Als die Gruppe das Haus verlassen wollte, hörten sie von oben einen unnatürlichen Schrei. Der Ex-Soldat ging nachsehen, fand aber dort weder eine Kerze, noch einen überlebenden. Nur eine Leiche, aber diese musste schon mindestens 4 Tage lang tot sein. Als der Ex-Soldat dann auch noch am Fenster eine Bewegung sah, oder zumindest nur den Schatten, verließen sie panisch das Haus und fuhren weiter Richtung Hafen.
Dort fanden sie ein Fischerboot, was sie nutzten, um die Insel zu umfahren. Auf der Insel verlöschten plötzlich sämtliche Lichter und unnatürliche Schmerzensschreie waren zu hören, und auch im Wasser um das Boot herum bewegten sich immer wieder seltsame Schatten.
Als der Versicherungsfachangestellte dann unter Deck ging, um das Boot nach nützlichem zu durchsuchen, bemerkte er, dass das Boot ein leck haben muss. Sie schafften es gerade noch so zur nördlichen Insel, und auf einen blutgetränkten Strand. Dort, in einer Hütte, fanden sie die verkohlten Überreste einer Leiche, und zu ihrer Überraschung eine voll funktionsfähige, aufgeladene, helle LED Taschenlampe (es war inzwischen Szene 5 oder 6, sei es ihnen gegönnt, dass ich dort keine 6 gewürfelt hatte ^^).
Bei der Entscheidung, am Strand um die Insel herum zu laufen oder einen dunklen Weg durch einen Wald querfeldein zu nehmen, fiel die Wahl auf den Strand, nicht zuletzt weil ein Leuchten mit der Lampe in den Wald hinein zeigte, dass dieser voll mit diesen lebendigen Schatten war.

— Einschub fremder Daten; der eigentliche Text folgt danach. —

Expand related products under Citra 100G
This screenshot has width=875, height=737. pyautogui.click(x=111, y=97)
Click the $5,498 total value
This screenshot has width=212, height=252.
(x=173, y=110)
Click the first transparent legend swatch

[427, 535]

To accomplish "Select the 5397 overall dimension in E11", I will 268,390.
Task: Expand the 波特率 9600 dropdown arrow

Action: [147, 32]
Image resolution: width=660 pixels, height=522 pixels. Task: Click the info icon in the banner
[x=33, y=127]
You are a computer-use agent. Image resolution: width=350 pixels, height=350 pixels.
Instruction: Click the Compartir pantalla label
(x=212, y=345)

Sie flohen also weiter über den Strand und kamen an einen Ausguck der Küstenwache, der schon lange verlassen war. Beim Öffnen der Tür starrte der Journalist jedoch in eine tiefe unnatürliche Schwärze, die auch kurz darauf anfing sich zu bewegen, und schattenhafte Tentakeln zu formen, die nach ihm schlugen.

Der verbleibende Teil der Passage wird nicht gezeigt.